Naquele verde sustentado pelas vigas enferrujadas do edifício assim ele se vestiu, no silêncio o espelho se perfumava de brilho, aquela luz ocre cheia de varizes de teias de aranha diminuíam suas forças, ora entrava devagar a energia e se apagava como a madrugada, insano ele corria para o ferro de engomar, suas roupas tinham mistérios, seriam as únicas coisas com vida por aquelas ruas, ninguém duvida que por ali se pague o medo e se vingue dos padrões, ele é um homem pagão que mistura sua personalidade pérfida com todas as outras idades. Fuma um baseado atrás da cortina, de lá ele olha seu pequeno mundo, entre estrelas confinadas no seu ângulo quadrado de visão que ele submete a visões planetárias. Sua louça sanitária está suja e ele se depila no espelho do banheiro, três azulejos formam o triângulo da pia, depila-se ouvindo o rumor vivo das vilas próximas. Se aproxima do guarda-roupa como um viciado em sapatos, calças e meias, mas não é um viciado, a mesma poeira que perfura a cortina se destila na madeira pouco acetinada do móvel. Ali representa um personagem castrado, um homem, uma esperança de se manter vivo.

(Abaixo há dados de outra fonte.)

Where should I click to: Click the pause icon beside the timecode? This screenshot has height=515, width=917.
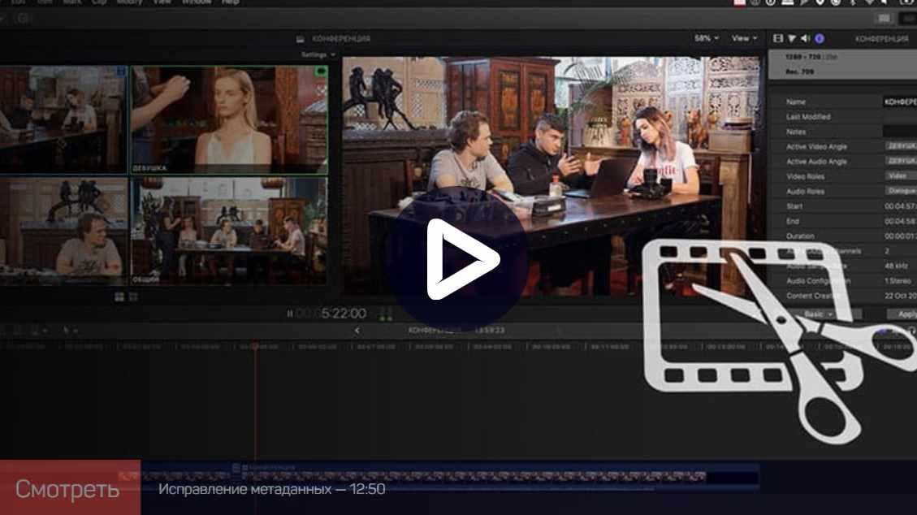290,314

O imóvel é velho, úmido, abafado, seu ventilador alcança o ar e corta em mil dejetos a fumaça de sua maconha macerada, o telefone toca a meio fio da rua, o telefone público (seu espaço alvo de ser um projétil de seu vivo esperar ser um espaço privado) em meio ele desce desesperado por sua ligação. Atende, uma voz fina e preguiçosa do outro lado, ele responde com dificuldade mas sem nenhuma ternura.

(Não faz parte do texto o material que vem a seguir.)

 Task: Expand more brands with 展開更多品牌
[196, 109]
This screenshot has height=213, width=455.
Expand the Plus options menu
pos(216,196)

Volta para o hall, pega seu elevador até o quarto andar e anda por seu quarto como se vagasse, divaga sobre as possibilidades de sua noite, enterrado ali vivo entre seus pertences, sem dinheiro algum que lhe alugue um verbo, que lhe tome uma bebida quente, que lhe pague um jantar decente, que conheça alguém que o deixe às alturas.
Na travessia do quarto para as paredes da sala seu cinismo o interrompe, e se eu não fosse, e se talvez fosse, e se talvez viesse, mas se não viesse? Em pausa agarra suas chaves perfumadas e dá um nó na garganta, sai sem remorsos.
Olha uma vitrine, o manequim é como um sapo morto ressequido, assim ele se sente e se ressente e pressente que sapos podem ser loucos, e que sua loucura o assombra, e que pode não ter a aparência de um sapo morto e que um dia foi um sapo apenas louco, não não é, aquele manequim se projeta em seu interior como um perfume que não sai, o perfume do corpo, o perfume original de sua pele... Ele não se diz mais nada, sai dali olhando para o chão atravessado, em riscos percebe que as membranas de seus dedos estão inchadas, que a calçada tem cortes e entram em suas saliências algumas ervas daninhas, que as calçadas enfim estão rachadas e que a terra se mistura à lama dos esgotos e que as pedras não são mais virgens, mas são pedras trituradas, partes artificiais de cimento dissolvidas por algum baque, pelo triturar dos carros... Mas não se conforma com o inchaço, não se conforma com seus braços, com seu rosto, acaba sentado no meio da marquise, debaixo olha para os fios soltos da última lâmpada rebentada, vê naquilo um gosto quente se ferir porque os fios se encontram e formam faíscas. Formar faíscas é cruzar o pensamento e imaginar que tudo pode ser que tudo pode crer e que sair dali nesse mesmo instante e tentar buscar esse destino pode ser o mesmo que modificar seu ponto de vista.
Ele sai dali à procura do que não tem, quer encontrar em outras pessoas o seu avesso, mas sem nexo percebe que as mesmas pessoas têm objetivos e esses objetivos estão tão bem enterrados em suas caixinhas cranianas mas que pulsam como sonhos, e os sonhos agora divididos entre o ideal e o real se misturam a mundos virtuais, onde os desejos passam por uma camada fina de torpor que se extasia a cada segundo como a faísca na ausência da lâmpada, e depois vazia volta para casa do mesmo jeito que saiu.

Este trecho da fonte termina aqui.